__WHAT IS EXPECTED__:
Your job is to set down the stretch of entries that opens with the line containing "Click '0 балів' button under question 3" and closes with the line containing "Task: Collapse the Friends group triangle". Keep both end lines, copy each exactly, and add nothing.

__RECORDS PROVIDED__:
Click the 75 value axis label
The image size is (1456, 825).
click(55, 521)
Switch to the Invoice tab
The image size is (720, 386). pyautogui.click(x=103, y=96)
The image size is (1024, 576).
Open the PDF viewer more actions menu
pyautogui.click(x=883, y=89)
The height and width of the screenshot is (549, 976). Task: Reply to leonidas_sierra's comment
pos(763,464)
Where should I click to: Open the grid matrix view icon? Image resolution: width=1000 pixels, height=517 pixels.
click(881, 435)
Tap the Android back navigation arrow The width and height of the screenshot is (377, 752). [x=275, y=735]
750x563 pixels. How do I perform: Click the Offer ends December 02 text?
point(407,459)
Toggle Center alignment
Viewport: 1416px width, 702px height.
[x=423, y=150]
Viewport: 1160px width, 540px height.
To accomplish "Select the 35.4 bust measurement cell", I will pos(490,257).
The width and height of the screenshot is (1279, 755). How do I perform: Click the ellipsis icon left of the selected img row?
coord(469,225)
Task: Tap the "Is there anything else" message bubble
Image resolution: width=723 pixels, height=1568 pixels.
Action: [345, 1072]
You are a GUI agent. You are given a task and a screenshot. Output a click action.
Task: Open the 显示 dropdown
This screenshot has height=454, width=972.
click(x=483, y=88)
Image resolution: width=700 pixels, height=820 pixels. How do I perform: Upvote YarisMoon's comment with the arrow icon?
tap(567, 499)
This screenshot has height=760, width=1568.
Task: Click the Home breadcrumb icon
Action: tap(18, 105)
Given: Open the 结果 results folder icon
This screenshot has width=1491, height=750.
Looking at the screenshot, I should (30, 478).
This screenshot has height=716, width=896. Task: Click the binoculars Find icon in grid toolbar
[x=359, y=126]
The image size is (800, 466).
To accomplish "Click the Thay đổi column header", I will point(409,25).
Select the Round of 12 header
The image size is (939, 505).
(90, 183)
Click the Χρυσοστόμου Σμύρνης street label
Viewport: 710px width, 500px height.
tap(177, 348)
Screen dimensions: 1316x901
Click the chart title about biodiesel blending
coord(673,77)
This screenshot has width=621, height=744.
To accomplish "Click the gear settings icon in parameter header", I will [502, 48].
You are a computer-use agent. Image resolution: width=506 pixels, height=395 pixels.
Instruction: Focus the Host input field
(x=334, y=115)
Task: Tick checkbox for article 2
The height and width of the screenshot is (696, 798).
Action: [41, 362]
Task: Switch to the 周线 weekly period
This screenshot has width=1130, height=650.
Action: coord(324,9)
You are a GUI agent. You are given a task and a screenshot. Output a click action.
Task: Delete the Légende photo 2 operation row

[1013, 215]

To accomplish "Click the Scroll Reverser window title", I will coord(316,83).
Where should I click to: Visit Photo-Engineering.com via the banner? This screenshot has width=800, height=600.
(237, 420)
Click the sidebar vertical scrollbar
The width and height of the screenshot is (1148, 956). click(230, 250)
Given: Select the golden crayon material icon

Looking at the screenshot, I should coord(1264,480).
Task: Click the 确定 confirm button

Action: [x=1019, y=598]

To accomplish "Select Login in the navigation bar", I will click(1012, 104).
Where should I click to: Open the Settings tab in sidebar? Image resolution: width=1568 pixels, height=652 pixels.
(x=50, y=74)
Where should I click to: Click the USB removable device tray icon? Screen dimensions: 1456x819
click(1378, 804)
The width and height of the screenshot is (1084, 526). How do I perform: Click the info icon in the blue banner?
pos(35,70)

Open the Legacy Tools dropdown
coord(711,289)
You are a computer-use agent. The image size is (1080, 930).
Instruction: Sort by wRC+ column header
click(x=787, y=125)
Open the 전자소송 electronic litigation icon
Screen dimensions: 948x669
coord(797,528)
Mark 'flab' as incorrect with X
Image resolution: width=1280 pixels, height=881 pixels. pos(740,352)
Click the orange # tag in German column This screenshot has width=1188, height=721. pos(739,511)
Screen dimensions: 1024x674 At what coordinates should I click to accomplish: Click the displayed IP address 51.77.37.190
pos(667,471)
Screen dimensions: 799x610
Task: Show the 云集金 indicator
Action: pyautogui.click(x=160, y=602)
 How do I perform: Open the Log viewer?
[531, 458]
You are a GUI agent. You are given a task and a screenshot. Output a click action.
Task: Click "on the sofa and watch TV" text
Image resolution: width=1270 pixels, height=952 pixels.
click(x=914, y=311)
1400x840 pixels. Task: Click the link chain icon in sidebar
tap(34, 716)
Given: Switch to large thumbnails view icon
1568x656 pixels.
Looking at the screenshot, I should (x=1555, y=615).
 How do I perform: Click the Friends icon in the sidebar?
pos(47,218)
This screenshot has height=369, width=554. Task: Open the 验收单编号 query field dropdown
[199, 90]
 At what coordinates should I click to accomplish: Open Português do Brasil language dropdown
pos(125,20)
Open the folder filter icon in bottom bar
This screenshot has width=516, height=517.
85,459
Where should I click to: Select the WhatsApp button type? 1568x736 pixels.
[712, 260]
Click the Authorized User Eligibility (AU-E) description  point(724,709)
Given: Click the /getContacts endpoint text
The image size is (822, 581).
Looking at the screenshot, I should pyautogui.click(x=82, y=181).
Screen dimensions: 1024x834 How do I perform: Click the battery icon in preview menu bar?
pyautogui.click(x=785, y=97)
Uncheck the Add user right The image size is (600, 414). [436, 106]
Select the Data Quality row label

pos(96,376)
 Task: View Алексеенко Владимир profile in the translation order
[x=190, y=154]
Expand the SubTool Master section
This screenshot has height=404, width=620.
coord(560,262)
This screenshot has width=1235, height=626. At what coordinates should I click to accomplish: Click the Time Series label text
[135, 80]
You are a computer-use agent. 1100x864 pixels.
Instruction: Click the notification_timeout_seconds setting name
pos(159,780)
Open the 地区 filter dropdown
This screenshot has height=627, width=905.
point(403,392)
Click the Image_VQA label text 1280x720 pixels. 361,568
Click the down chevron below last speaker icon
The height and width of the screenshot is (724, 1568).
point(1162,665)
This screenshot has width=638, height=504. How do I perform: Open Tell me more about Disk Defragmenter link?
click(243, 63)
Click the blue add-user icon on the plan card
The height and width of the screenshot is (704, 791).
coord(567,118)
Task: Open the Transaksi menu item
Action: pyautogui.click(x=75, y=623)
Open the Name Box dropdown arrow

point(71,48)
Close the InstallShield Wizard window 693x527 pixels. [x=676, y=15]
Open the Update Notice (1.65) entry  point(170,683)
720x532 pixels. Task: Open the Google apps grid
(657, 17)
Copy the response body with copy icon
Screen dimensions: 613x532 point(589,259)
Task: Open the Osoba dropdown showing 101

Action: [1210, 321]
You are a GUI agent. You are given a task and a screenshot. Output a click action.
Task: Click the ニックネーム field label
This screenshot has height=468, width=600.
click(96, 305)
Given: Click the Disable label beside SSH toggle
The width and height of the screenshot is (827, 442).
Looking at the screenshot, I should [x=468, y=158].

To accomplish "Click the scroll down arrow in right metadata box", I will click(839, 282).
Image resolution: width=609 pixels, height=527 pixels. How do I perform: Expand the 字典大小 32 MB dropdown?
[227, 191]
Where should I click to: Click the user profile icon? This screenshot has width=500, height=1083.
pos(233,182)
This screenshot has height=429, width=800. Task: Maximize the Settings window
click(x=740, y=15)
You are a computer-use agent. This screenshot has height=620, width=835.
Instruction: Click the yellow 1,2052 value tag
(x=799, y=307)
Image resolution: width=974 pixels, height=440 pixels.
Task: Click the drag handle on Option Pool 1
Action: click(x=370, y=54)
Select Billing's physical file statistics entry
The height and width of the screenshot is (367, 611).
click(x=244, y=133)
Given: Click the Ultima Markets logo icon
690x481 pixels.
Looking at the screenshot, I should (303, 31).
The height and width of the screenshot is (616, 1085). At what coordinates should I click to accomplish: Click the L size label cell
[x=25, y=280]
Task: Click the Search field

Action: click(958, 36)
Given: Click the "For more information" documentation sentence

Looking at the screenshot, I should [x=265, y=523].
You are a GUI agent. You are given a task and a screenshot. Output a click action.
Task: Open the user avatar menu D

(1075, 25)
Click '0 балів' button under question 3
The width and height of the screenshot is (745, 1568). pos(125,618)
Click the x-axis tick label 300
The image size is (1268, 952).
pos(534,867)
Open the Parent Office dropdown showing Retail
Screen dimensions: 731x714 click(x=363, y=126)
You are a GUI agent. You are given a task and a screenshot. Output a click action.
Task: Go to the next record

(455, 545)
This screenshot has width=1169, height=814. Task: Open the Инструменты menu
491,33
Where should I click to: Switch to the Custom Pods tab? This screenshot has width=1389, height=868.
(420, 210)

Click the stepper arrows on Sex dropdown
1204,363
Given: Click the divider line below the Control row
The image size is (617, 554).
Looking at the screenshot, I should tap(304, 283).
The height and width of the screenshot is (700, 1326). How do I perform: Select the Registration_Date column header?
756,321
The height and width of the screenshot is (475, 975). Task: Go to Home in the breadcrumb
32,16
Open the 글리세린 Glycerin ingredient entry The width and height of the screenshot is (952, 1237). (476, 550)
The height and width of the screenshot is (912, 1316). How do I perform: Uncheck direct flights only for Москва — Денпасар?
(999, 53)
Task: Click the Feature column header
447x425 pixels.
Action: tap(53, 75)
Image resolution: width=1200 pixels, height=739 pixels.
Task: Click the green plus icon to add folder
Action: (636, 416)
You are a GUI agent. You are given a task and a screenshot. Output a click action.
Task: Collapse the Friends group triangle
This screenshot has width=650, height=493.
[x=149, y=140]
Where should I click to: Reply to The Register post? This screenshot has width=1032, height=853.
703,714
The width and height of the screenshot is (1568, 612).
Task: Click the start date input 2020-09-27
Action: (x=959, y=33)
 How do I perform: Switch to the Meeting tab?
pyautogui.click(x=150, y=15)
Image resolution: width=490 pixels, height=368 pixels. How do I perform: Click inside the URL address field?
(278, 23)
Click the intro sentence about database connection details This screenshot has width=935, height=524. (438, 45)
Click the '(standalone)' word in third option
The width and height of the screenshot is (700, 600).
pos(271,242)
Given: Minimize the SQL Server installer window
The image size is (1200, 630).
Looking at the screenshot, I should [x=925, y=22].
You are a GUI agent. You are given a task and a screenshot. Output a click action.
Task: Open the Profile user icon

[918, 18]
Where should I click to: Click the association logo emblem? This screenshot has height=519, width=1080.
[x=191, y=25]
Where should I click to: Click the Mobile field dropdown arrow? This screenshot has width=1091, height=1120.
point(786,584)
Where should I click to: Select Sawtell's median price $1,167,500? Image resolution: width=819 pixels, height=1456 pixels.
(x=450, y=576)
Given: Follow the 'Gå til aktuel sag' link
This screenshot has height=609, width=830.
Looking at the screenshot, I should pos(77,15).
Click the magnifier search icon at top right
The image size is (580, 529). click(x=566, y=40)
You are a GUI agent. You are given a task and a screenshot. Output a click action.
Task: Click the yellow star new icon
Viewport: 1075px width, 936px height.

__EXPECTED ANSWER__:
Click '0 балів' button under question 3
The width and height of the screenshot is (745, 1568). pos(125,618)
Click the x-axis tick label 300
The image size is (1268, 952).
pos(534,867)
Open the Parent Office dropdown showing Retail
Screen dimensions: 731x714 click(x=363, y=126)
You are a GUI agent. You are given a task and a screenshot. Output a click action.
Task: Go to the next record

(455, 545)
This screenshot has width=1169, height=814. Task: Open the Инструменты menu
491,33
Where should I click to: Switch to the Custom Pods tab? This screenshot has width=1389, height=868.
(420, 210)

Click the stepper arrows on Sex dropdown
1204,363
Given: Click the divider line below the Control row
The image size is (617, 554).
Looking at the screenshot, I should tap(304, 283).
The height and width of the screenshot is (700, 1326). How do I perform: Select the Registration_Date column header?
756,321
The height and width of the screenshot is (475, 975). Task: Go to Home in the breadcrumb
32,16
Open the 글리세린 Glycerin ingredient entry The width and height of the screenshot is (952, 1237). (476, 550)
The height and width of the screenshot is (912, 1316). How do I perform: Uncheck direct flights only for Москва — Денпасар?
(999, 53)
Task: Click the Feature column header
447x425 pixels.
Action: tap(53, 75)
Image resolution: width=1200 pixels, height=739 pixels.
Task: Click the green plus icon to add folder
Action: (636, 416)
You are a GUI agent. You are given a task and a screenshot. Output a click action.
Task: Collapse the Friends group triangle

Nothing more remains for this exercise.